Family expenses at an amusement park
Group 1 Group 2
total Souvenirs group total Souvenirs group
64.78 37.08 1 54.78 17.08 2
67.12 38.44 1 57.12 18.44 2
71.58 44.08 1 61.58 24.08 2
63.66 37.40 1 53.66 17.40 2
53.80 19.00 1 43.80 7.99 2
73.21 41.17 1 63.21 29.10 2
63.95 31.40 1 53.95 11.40 2
78.33 45.92 1 68.33 34.98 2
72.36 38.09 1 62.36 18.09 2
64.51 34.10 1 54.51 14.10 2
66.11 34.97 1 56.11 14.97 2
66.97 36.90 1 56.97 16.90 2
69.72 41.24 1 59.72 21.24 2
64.47 33.81 1 54.47 13.81 2
72.60 19.05 1 62.60 30.02 2
72.69 39.88 1 62.69 19.88 2

The means for each group, the overall mean, the covariance matrices, and the pooled (pooled) covariance were calculated as follows:

variable Pooled Mean Means for
Group 1 Group 2
total 62.867 67.867 57.867
souvenir 27,562 35.783 19,342
Pooled Covariance Matrix
total souvenir
total 32.59
souvenir 30.58 54.01
Covariance Matrix for Group 1
total souvenir
total 32.59
souvenir 25.34 56.90
Covariance Matrix for Group 2
total souvenir
total 32.59
souvenir 35.82 51.11

The discriminant function is obtained from this using the above formula

${\ displaystyle f (x) = - 4 {,} 690 + 0 {,} 020 \ cdot {\ text {Total}} + 0 {,} 124 \ cdot {\ text {Souvenir}}}$.

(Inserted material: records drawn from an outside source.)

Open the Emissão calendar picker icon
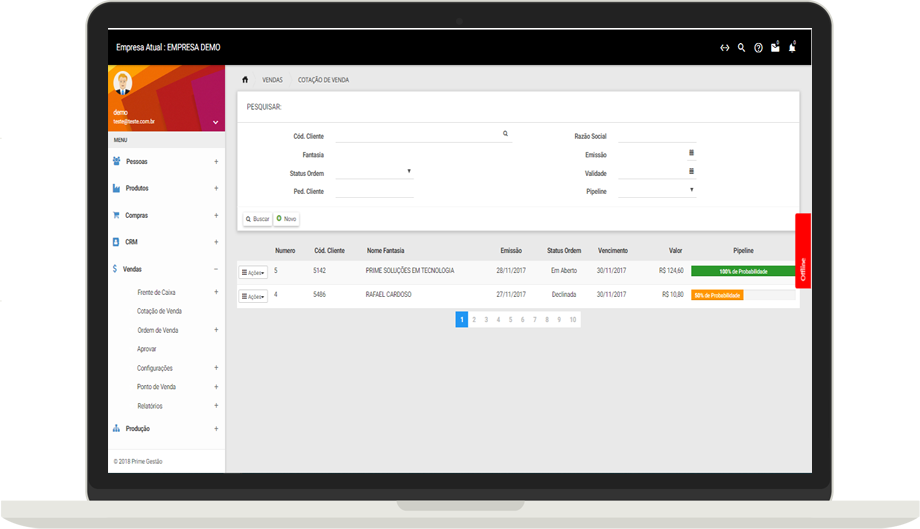The width and height of the screenshot is (920, 529). (x=691, y=153)
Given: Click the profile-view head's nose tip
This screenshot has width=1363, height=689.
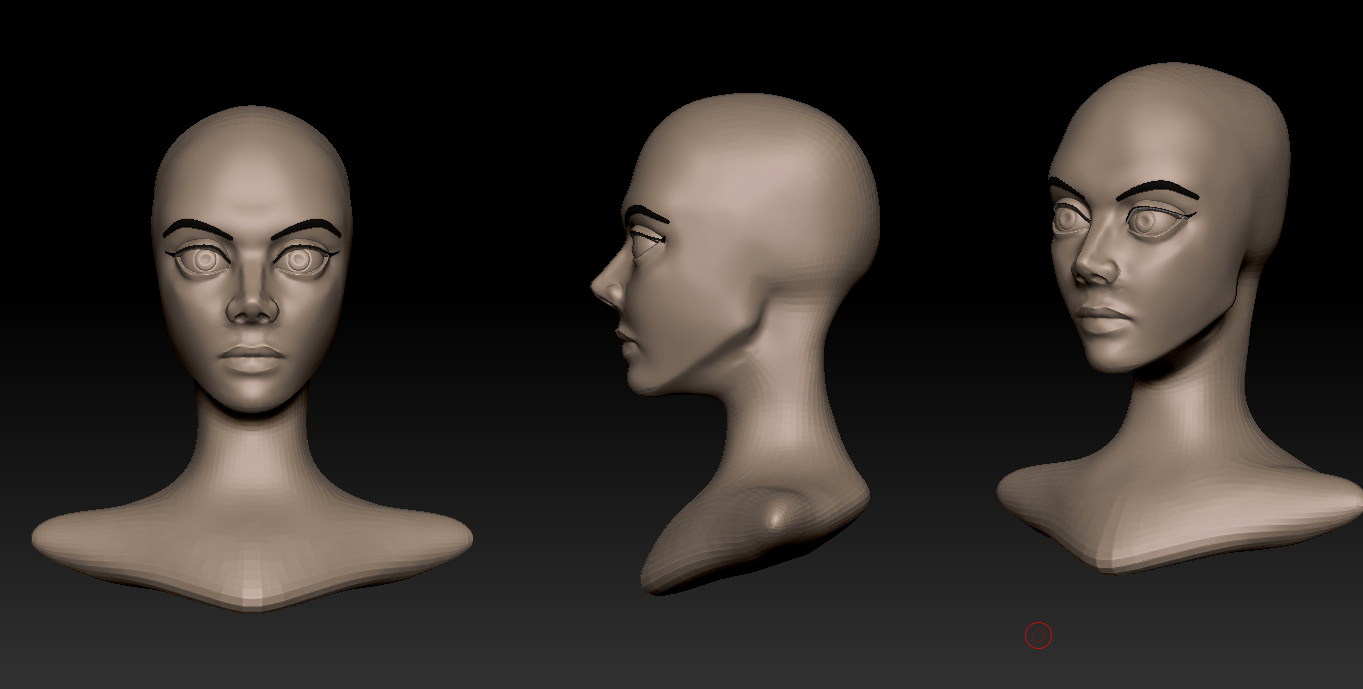Looking at the screenshot, I should coord(600,288).
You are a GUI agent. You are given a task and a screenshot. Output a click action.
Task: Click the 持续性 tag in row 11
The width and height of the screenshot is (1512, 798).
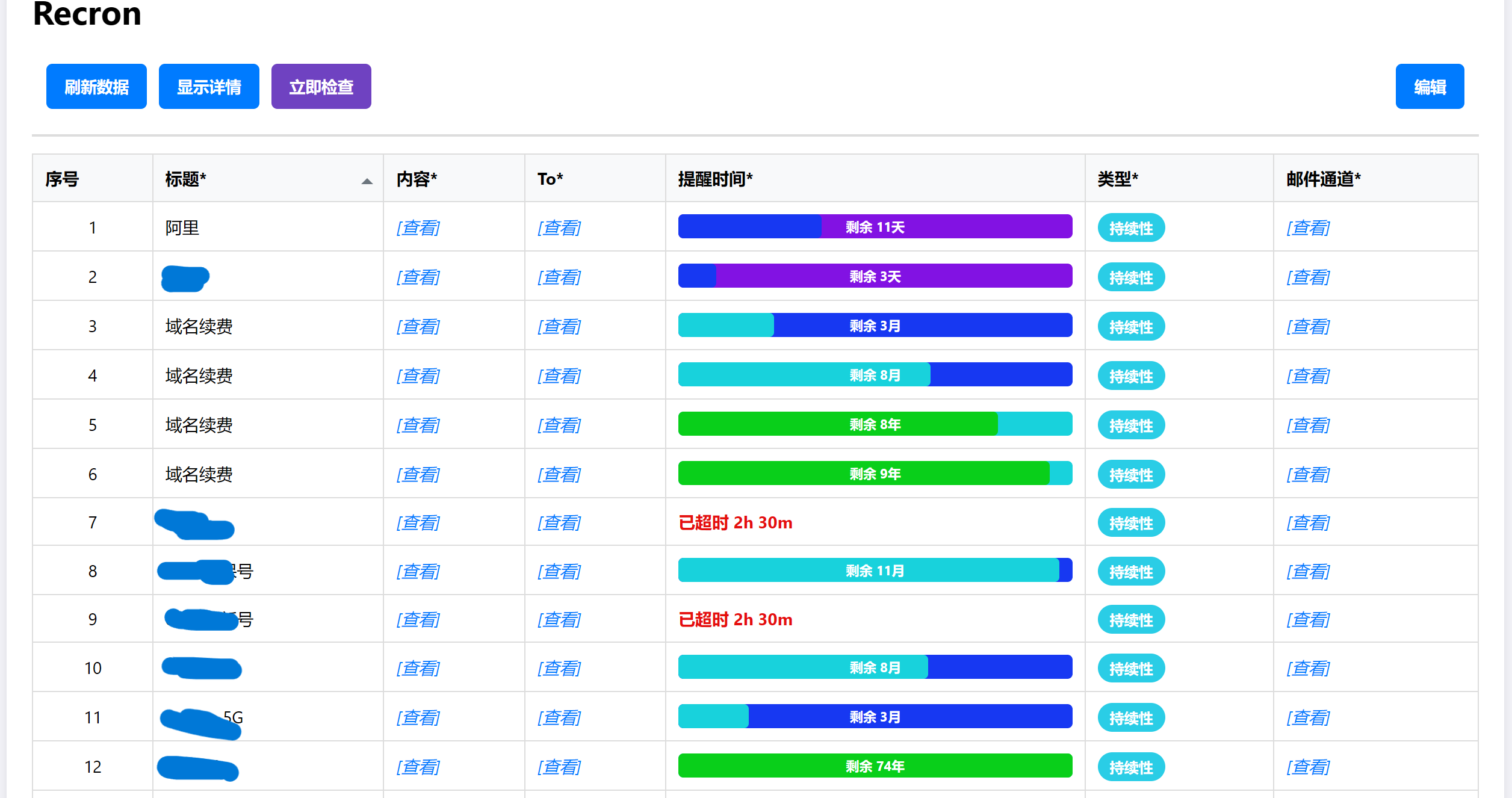click(x=1131, y=718)
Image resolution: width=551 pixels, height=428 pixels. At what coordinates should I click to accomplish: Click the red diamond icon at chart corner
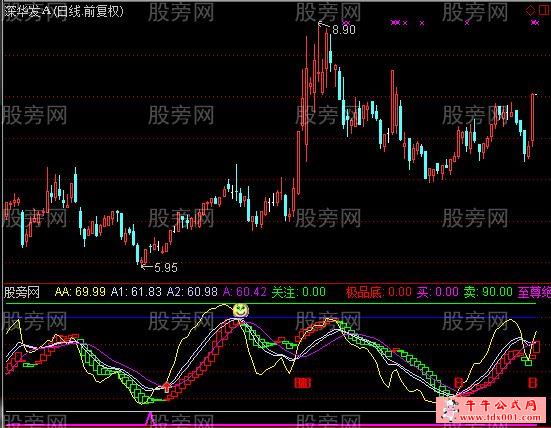530,10
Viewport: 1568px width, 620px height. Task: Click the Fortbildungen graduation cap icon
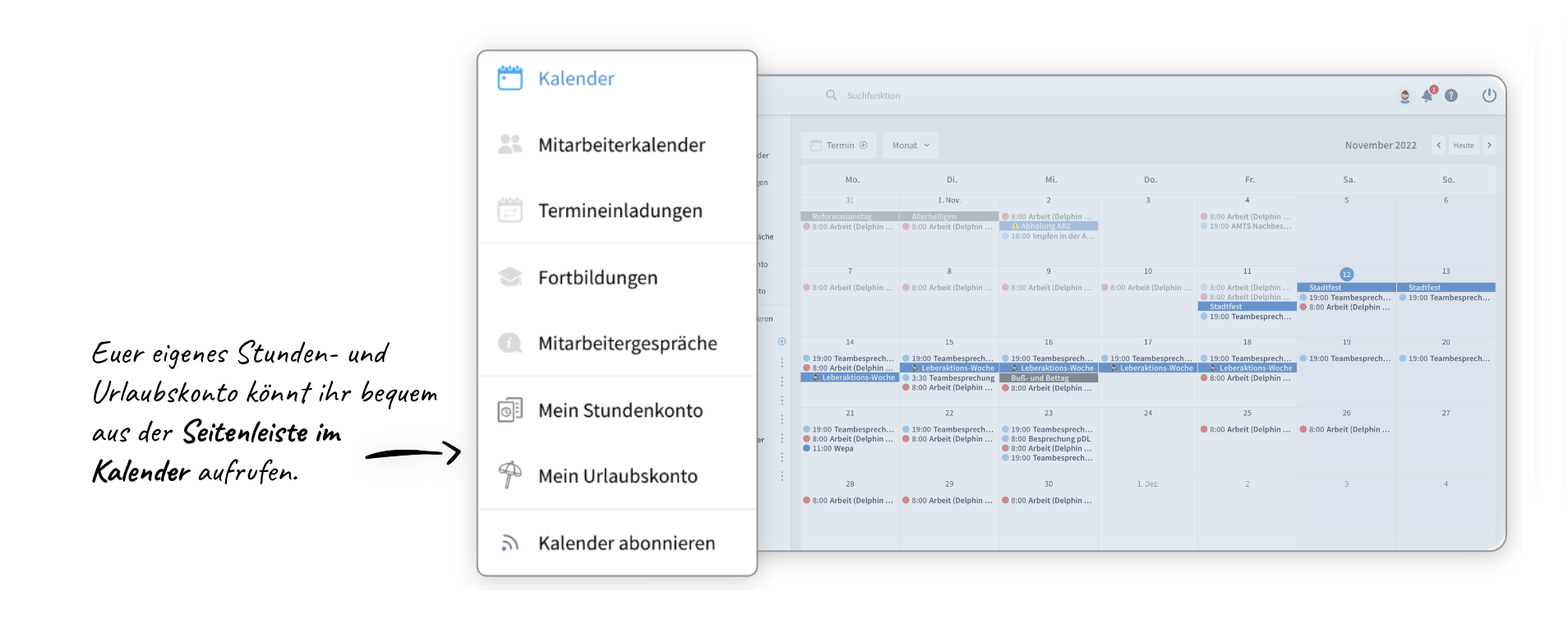coord(510,277)
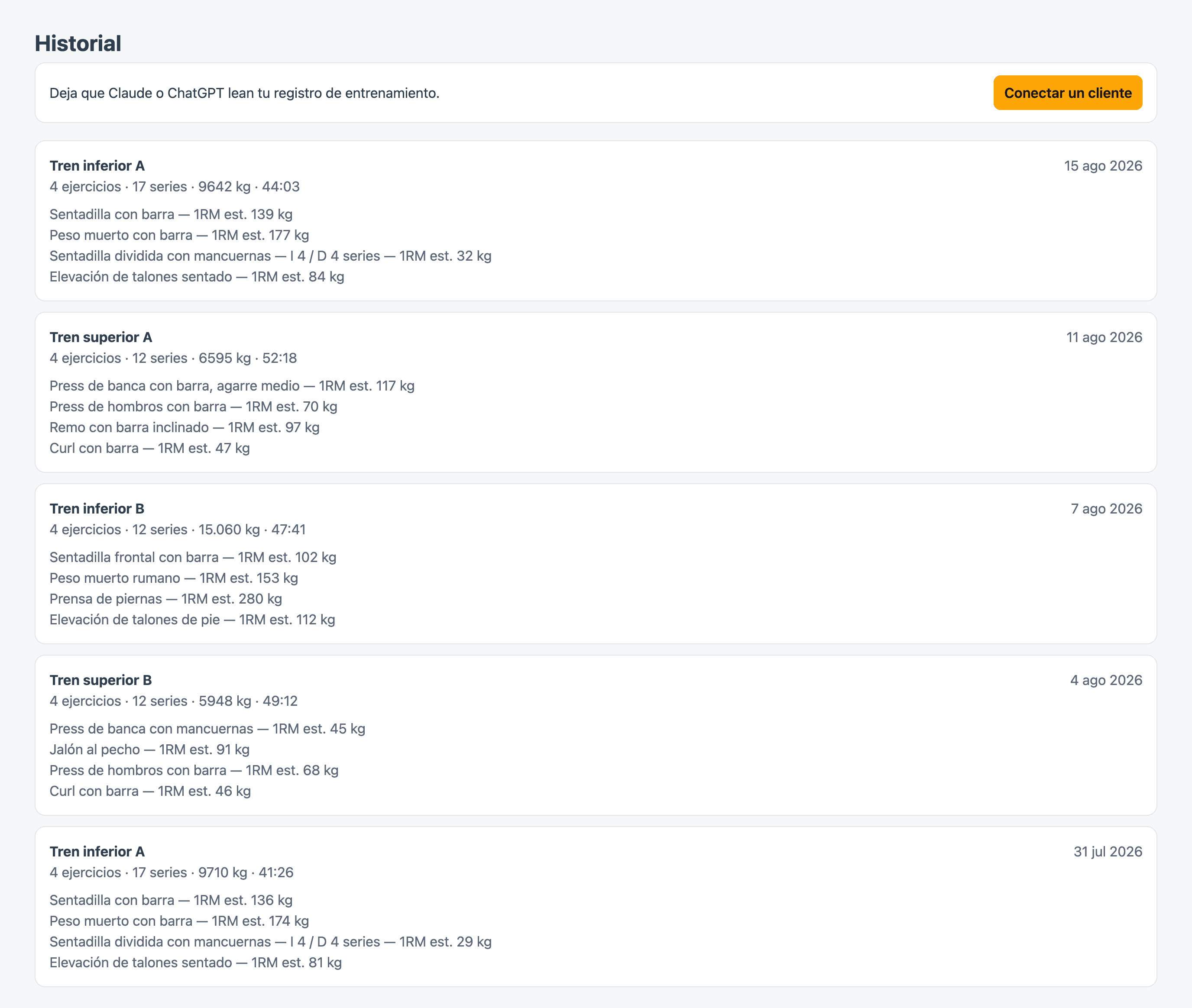Select the Prensa de piernas 280 kg entry
Screen dimensions: 1192x1008
(166, 598)
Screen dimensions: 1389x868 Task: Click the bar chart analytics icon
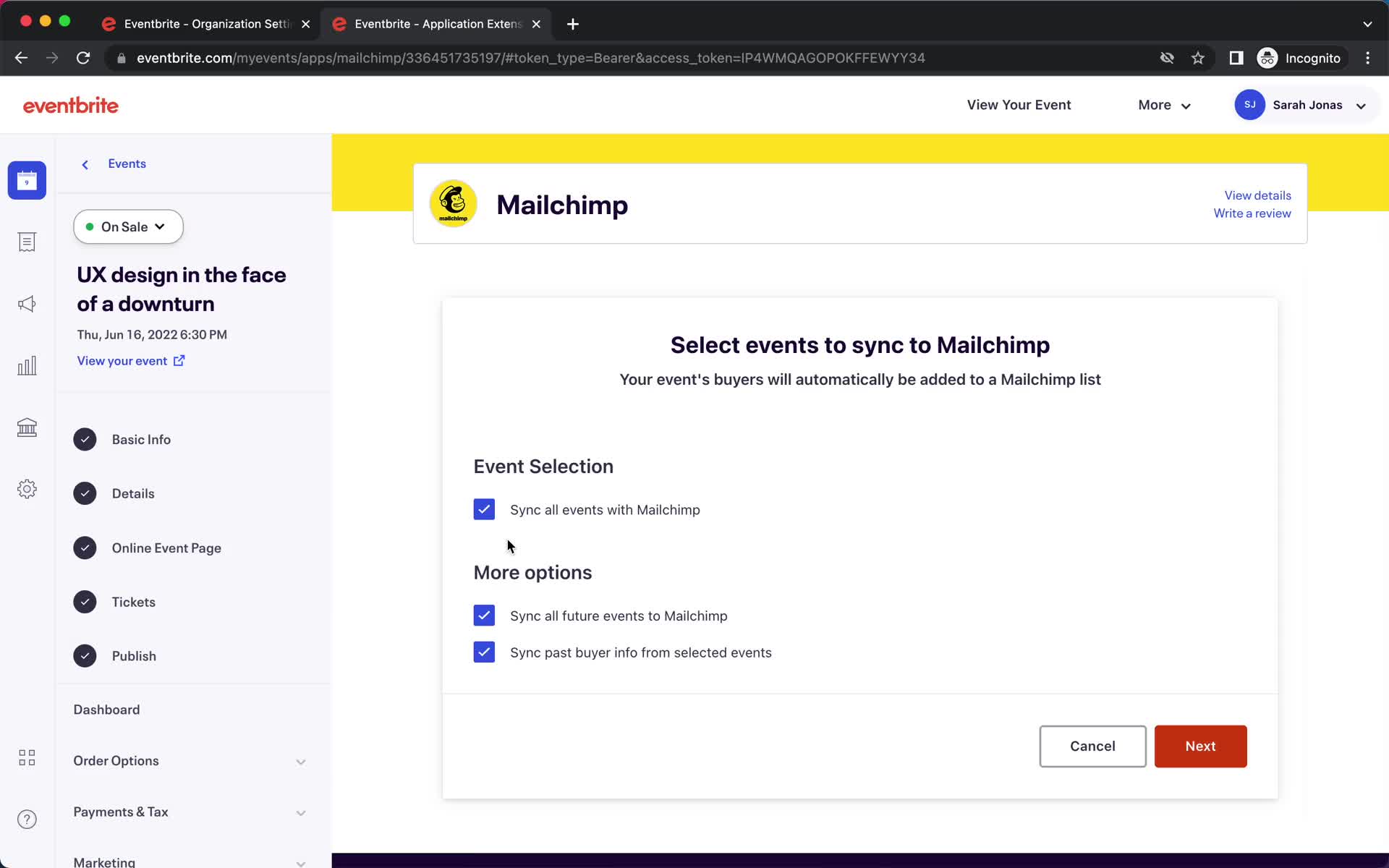[x=27, y=365]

The classification rule is now:

Assign the object to group I if
${\ displaystyle f (x)> 0}$
is.

The sample values ​​can be classified in order to check the quality of the model. The classification matrix results here

 group Correctly assigned incorrectly assigned I. 14th 2 II 13 3

Now the family with the observations should be arranged again. ${\ displaystyle (65; 35)}$

The following graphic shows the scatter plot of the learning sample with the group means. The green point is the location of the object . ${\ displaystyle (65; 35)}$

The graphic already shows that this object belongs to group I. The discriminant function gives

${\ displaystyle f (x) = - 4 {,} 690 + 0 {,} 020 \ cdot 65 + 0 {,} 124 \ cdot 35 = 0 {,} 967.}$

There

${\ displaystyle f (x)> 0}$

the object is assigned to group I.

## literature

• Maurice M. Tatsuoka: Multivariate Analysis: Techniques for Educational and psychological Research. John Wiley & Sons, Inc., New York, 1971, ISBN 0-471-84590-6
• KV Mardia, JT Kent, JM Bibby: Multivariate Analysis . New York, 1979
• Ludwig Fahrmeir, Alfred Hamerle, Gerhard Tutz (ed.): Multivariate statistical methods . New York, 1996
• Joachim Hartung , Bärbel Elpelt: Multivariate Statistics . Munich, Vienna, 1999
• Backhaus, Klaus; Erichson, Bernd; Plinke, Wulff et al. a .: Multivariate analysis methods.